There is much to learn and discover in this amazing 40-minute film by filmmaker Keith Lock, the film told mainly with a voiceover that puts together an amazing true tale using old photographs.  Lock narrates the story of how his mother (directly from China, a petite 4 ft 10 inc but very pretty lady) married his father in Australia, who was training with other Chinese Canadian veteran volunteers for the top secret suicide mission, Operation Oblivion.  This incredible story is set against the backdrop of the Second World War, at a time when Chinese Canadians could not vote, swim in pools, or hire white women for their businesses.  Canadians were to sit at the back of the cinema, not allowed to vote and were only allowed to work in grocery stores, laundry, or restaurants.  Yet they showed resilience and were found to show leadership and intelligence when trained by the military instructors.  Lock’s film is a powerful yet nostalgic film that makes Asians (this reviewer included) stand proud and tall in an unjust world that needs them more than they need them.

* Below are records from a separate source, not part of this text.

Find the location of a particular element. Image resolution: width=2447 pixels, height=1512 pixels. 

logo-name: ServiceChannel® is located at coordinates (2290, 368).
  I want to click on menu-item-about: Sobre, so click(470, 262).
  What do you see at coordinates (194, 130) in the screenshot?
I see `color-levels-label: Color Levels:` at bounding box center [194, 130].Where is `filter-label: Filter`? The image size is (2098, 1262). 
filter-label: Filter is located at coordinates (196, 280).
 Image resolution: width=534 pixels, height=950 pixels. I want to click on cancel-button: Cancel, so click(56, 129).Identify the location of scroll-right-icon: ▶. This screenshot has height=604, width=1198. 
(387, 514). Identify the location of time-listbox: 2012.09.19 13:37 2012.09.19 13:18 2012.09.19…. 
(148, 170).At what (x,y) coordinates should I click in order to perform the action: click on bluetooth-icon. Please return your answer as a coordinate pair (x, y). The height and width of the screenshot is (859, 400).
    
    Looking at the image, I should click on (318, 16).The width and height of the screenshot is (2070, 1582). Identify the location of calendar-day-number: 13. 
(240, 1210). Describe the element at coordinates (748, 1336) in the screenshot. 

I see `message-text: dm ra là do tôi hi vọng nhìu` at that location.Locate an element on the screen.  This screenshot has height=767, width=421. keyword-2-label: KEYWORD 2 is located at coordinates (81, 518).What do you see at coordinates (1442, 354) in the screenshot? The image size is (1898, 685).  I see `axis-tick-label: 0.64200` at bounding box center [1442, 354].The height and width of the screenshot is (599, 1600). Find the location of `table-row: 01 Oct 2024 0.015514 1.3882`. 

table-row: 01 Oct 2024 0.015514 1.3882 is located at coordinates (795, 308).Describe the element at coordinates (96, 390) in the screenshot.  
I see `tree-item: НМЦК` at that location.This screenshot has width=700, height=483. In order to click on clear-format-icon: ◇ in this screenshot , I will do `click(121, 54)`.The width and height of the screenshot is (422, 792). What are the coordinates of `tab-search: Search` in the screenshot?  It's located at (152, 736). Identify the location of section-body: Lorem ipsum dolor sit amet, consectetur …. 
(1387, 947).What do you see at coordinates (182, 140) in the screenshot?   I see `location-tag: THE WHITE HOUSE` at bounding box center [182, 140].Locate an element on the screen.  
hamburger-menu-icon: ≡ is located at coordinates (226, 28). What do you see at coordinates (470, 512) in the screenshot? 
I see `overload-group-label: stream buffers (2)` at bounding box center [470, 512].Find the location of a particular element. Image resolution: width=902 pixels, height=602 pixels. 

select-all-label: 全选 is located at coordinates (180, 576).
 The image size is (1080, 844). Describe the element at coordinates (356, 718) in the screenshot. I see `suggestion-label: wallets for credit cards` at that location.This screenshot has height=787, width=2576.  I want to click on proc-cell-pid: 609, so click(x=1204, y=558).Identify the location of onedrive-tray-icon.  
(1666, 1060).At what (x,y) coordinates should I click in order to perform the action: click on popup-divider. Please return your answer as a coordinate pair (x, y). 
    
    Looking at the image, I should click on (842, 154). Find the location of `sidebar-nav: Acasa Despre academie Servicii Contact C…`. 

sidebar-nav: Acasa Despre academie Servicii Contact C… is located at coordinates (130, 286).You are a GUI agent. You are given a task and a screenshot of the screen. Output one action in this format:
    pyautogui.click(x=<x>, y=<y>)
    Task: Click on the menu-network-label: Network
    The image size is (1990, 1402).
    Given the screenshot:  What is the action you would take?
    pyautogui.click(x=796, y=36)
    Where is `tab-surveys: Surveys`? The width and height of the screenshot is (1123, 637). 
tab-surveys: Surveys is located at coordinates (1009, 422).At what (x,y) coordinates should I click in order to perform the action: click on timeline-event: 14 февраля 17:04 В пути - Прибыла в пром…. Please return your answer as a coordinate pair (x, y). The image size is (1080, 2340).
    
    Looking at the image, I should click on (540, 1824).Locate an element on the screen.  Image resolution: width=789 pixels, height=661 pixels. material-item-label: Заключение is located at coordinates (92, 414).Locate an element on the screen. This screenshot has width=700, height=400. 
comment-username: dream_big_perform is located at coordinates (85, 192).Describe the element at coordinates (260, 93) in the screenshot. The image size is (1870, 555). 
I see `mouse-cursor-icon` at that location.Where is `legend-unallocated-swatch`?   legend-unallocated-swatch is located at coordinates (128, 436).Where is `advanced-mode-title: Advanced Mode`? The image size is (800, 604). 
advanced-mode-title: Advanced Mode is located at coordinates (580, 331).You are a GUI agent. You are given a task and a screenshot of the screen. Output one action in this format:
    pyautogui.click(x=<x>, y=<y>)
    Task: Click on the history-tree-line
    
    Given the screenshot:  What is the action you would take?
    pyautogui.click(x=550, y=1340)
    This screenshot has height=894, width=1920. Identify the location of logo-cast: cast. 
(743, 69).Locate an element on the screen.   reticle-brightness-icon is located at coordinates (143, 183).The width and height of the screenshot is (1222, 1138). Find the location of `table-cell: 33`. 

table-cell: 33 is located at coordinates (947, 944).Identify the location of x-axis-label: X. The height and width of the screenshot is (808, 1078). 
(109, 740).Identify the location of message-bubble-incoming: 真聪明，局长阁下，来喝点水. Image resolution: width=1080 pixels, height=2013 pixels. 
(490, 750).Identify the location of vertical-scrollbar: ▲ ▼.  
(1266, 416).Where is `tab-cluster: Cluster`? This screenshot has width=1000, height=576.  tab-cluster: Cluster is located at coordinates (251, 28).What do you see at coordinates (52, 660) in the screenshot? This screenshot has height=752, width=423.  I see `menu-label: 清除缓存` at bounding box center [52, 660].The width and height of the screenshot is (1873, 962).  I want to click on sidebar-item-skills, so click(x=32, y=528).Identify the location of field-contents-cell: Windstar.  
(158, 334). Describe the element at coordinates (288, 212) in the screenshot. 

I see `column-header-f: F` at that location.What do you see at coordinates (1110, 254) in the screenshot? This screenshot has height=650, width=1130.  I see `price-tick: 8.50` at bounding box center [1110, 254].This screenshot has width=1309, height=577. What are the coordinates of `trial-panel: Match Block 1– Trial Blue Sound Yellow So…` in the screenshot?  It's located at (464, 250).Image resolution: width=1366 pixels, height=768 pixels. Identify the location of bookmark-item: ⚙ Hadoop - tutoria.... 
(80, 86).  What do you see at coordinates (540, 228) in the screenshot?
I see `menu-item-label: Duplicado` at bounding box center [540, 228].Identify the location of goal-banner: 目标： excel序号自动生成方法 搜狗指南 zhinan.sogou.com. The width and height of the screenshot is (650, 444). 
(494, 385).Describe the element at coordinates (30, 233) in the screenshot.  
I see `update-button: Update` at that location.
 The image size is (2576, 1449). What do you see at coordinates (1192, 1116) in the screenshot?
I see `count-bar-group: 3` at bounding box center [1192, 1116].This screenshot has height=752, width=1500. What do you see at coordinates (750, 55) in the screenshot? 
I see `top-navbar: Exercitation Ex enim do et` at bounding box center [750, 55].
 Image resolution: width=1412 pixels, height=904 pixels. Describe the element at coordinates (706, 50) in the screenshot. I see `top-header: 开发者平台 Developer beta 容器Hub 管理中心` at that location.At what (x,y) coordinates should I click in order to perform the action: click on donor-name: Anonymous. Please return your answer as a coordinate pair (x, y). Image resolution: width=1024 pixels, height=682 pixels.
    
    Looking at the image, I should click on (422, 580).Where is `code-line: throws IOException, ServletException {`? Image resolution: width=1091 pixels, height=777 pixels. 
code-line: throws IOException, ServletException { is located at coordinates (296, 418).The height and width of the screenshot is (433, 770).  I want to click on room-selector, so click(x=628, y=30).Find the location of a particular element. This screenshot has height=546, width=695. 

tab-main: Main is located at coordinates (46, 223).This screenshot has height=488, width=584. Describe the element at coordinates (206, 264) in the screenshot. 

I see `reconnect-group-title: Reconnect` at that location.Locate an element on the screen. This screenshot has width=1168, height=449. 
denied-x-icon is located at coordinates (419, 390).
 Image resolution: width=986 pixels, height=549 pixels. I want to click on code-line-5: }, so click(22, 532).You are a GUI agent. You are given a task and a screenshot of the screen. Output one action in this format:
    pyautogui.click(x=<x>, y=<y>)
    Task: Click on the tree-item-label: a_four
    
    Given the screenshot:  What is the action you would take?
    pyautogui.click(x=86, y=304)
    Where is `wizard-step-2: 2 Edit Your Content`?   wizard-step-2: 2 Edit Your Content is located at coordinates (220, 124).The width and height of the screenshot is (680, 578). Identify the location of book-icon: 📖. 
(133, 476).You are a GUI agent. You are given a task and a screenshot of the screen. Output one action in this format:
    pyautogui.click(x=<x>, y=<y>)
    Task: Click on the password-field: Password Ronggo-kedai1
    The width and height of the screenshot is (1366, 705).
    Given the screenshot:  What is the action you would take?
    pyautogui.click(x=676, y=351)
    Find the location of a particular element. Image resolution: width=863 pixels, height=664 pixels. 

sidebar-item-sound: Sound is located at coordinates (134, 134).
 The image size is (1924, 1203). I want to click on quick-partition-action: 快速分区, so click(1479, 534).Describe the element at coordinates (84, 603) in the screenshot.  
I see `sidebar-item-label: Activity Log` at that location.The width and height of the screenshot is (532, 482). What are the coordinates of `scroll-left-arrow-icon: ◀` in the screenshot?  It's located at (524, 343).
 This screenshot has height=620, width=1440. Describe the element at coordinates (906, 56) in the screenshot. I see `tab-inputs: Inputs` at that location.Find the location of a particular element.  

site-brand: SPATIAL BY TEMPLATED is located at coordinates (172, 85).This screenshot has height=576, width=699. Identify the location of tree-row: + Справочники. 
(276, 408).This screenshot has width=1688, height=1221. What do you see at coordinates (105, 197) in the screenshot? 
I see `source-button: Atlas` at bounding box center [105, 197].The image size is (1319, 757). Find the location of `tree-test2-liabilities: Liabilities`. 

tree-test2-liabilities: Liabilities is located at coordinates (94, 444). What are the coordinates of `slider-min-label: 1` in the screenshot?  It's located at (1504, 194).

SEAGRASS (Canada 2023) ***½
Directed by Meredith Hama-Brown


SEAGRASS has an idyllic opening on a ferry where two young sisters (Remy Marthaller and Nyha Huang Breitkreuz) playfully run around enjoying the view and the trip aboard the ferry.  They are going to a retreat with their parents traveling via the ferry.  Set in the mid-1990s, a Japanese Canadian woman, Judith  (Ally Maki, THE BIG DOOR PRIZE) grappling with the recent death of her mother brings her family to a self-development retreat. When her distressed relationship with her husband (Luke Roberts, GAME OF THRONES) begins to affect the children’s emotional security, the family is forever changed.  The film covers several key issues and explores questions relating to fear and security, it is about a distressed family, motherhood,  grief, shame, intergenerational trauma and racial identity.  It is about all these seemingly disparate things, but the thematic tissue that connects them all is “fear” and the various ways that uncertainty affects our relationships and sense of stability. Director Hama-Brown steers her relationship family drama into its emotional climax that includes a little suspense to boot in what can be termed s meticulously crafted gem.

SMALL FRY (South Korea 2023) **

Directed by. Joongha Park 


A three-handler about three teens meeting with not much really happening.  Ho-jun, a flailing actor, has found relative success as a social media influencer, hawking fishing hacks. He preps his live stream at his preferred fishing spot, only to be disrupted by an obnoxious stranger, Director Nam, a hotshot independent film director about to shoot his first feature. He has invited rising actress Hee-jin for a quiet pondside chat to convince her that his film will be a star-making breakout role—only Hee-jin isn’t sure about Director Nam’s film, or his ulterior motives. As the day progresses, links between Ho-jun, Director Nam, and Hee-jin entwine and unravel to reveal each character’s ambition, pettiness, and pathos as they try to reel in their respective dreams.  Director Park devotes almost equal screen time between the two males with the female bridging the gap between the two male egos.